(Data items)
+ + + +

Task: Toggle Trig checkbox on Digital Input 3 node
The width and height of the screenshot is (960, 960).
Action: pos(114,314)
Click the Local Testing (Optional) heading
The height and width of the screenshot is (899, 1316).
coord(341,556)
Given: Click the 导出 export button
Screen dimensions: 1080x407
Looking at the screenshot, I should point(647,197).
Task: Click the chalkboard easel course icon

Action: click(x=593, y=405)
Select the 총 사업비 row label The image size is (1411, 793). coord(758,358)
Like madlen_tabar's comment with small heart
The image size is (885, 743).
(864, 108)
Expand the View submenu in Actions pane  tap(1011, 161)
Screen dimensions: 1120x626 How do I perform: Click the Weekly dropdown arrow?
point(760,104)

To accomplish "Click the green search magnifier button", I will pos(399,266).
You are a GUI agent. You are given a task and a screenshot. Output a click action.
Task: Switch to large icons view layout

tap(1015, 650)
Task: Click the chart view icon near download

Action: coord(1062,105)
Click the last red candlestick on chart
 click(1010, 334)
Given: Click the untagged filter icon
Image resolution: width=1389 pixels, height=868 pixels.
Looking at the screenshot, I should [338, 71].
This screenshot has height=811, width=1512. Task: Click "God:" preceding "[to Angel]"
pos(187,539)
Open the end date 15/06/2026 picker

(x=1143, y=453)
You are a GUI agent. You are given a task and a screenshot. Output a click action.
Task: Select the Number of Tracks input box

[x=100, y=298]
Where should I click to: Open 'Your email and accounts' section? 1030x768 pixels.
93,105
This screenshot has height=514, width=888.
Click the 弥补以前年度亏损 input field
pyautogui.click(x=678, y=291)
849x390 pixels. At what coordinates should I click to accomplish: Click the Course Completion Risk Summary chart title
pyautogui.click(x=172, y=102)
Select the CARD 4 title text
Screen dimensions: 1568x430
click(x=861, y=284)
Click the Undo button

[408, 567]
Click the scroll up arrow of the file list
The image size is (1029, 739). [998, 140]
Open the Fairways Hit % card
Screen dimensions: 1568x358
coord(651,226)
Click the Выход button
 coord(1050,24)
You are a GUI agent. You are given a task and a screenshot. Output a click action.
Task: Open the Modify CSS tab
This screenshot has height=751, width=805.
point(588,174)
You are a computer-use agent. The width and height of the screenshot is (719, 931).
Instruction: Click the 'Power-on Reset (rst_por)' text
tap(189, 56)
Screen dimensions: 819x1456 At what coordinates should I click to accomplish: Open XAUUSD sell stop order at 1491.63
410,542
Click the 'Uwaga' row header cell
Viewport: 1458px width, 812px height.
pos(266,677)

+ + + +

WORK TO BE COMPLETED: The answer should be nothing more than the lines from the one with "Screen dimensions: 819x1456" through the end of the entries, restated word for word.

RESPONSE TO THE EXERCISE:
Screen dimensions: 819x1456 At what coordinates should I click to accomplish: Open XAUUSD sell stop order at 1491.63
410,542
Click the 'Uwaga' row header cell
Viewport: 1458px width, 812px height.
pos(266,677)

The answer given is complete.